2. Run run_MGEScan.pl. This perl script reads your genome files and runs the whole
process. You can type the following commands in a line. You need four parameters (genome
directory, output data directory, HMMER version and which program to run). Using full paths
such as "/home/Workshop/genome/" is required.
command: ./run_MGEScan.pl genome=[directory that has genomes] -data=[directory where the
output will be saved] -hmmerv=[HMMER version: 2 or 3] -program=[L or N or B]

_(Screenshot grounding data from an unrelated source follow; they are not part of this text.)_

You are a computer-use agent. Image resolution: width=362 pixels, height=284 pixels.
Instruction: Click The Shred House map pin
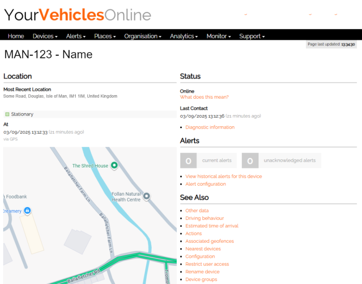point(114,165)
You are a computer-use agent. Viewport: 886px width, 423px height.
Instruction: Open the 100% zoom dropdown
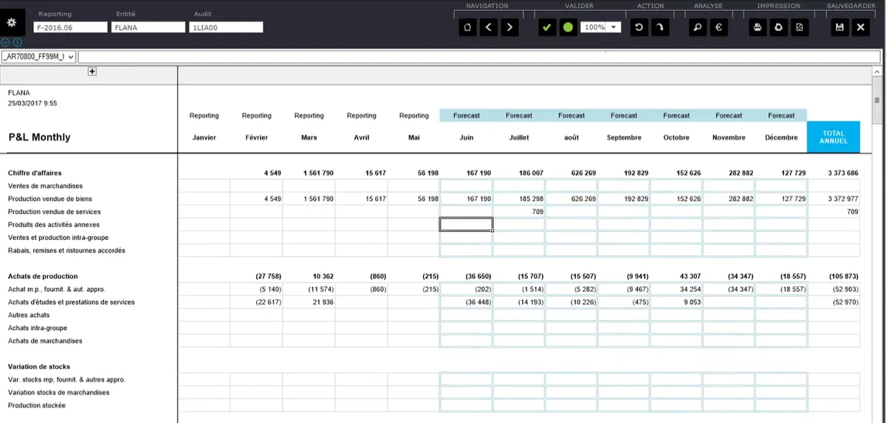pos(601,27)
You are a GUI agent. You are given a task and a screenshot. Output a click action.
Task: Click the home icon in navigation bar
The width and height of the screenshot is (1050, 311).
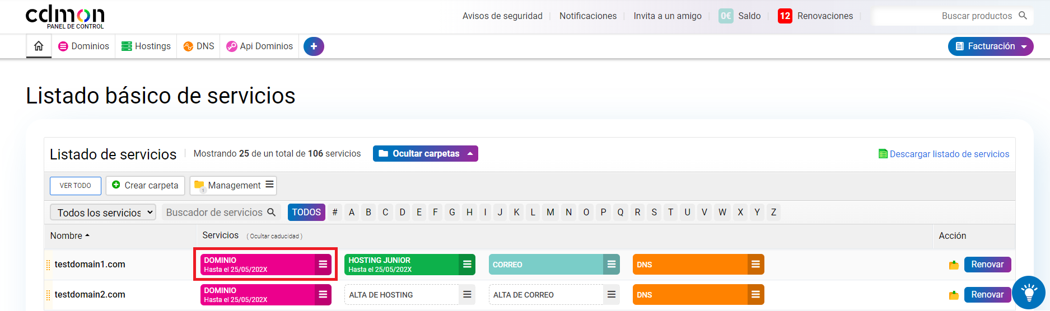click(x=39, y=46)
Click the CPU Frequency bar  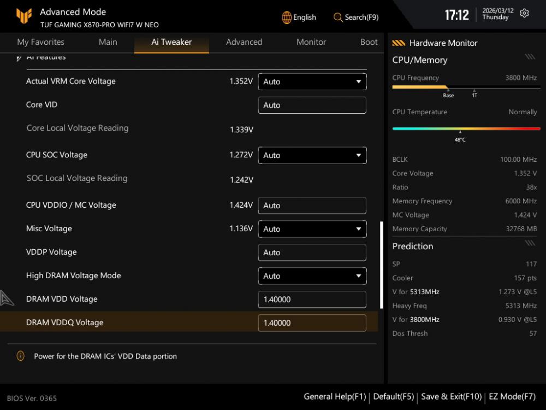tap(466, 87)
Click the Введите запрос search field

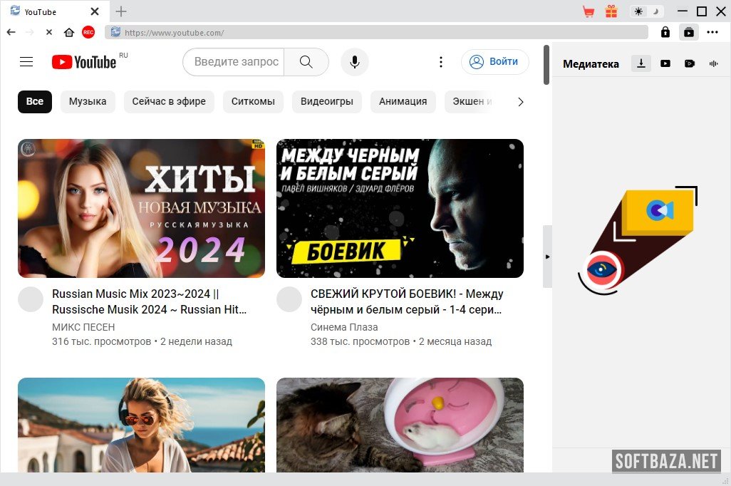pyautogui.click(x=235, y=62)
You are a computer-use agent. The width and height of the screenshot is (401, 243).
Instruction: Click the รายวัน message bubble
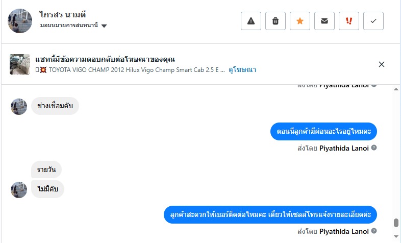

Example: ./run_MGEScan.pl -genome=/home/example/genome/
-data=/home/example/data/ -hmmerv=3 -program=B
Note: The parameter "program" takes one of three values
- L : For running only MGEScan_LTR
- N : For running only MGEScan_nonLTR
- B : For running only both programs
Output
============
A. MGEScan_LTR:
Upon completion, MGEScan-LTR generates a file "ltr.out". This output file has information
about clusters and coordinates of LTR retrotransposons identified. Each cluster of LTR
retrotransposons starts with the head line of "[cluster_number]---------", followed by
the information of LTR retrotransposons in the cluster. The columns for LTR
retrotransposons are as follows.
1. LTR_id: unique id of LTRs identified. It consist of two components, sequence file name
and id in the file. For example, chr1_2 is the second LTR retrotransposon in the chr1 file.
2. start position of 5’ LTR.
3. end position of 5’ LTR.
4. start position of 3’ LTR.
5. end position of 3’ LTR.
6. strand: + or -.
7. length of 5’ LTR.
8. length of 3’ LTR.
9. length of the LTR retrotransposon.
10.TSD on the left side of the LTR retotransposons.
11.TSD on the right side of the LTR retrotransposons.
12.di(tri)nucleotide on the left side of 5’LTR
13.di(tri)nucleotide on the right side of 5’LTR
14.di(tri)nucleotide on the left side of 3’LTR
15.di(tri)nucleotide on the right side of 3’LTR
B. MGEScan_nonLTR:
Upon completion, MGEScan-nonLTR generates the directory, "info" in the data directory you
specified. In this "info" directory, two sub-directories ("full" and "validation") are
generated.
- The "full" directory is for storing sequences of elements. Each subdirectory in "full"
is the name of clade. In each directory of clade, the DNA sequences of nonLTRs identified
are listed. Each sequence is in fasta format. The header contains the position
information of TEs identified:
[genome_file_name]_[start position in the sequence]
For example, >chr1_333 means that this element start at 333bp in the "chr1" file.
- The "validation" directory is for storing Q values. In the files "en" and "rt", the
first column corresponds to the element name and the last column Q value.
License
============
Copyright (C) 2014 Mina Rho & Haixu Tang.
You may redistribute this software under the terms of the GNU General Public License.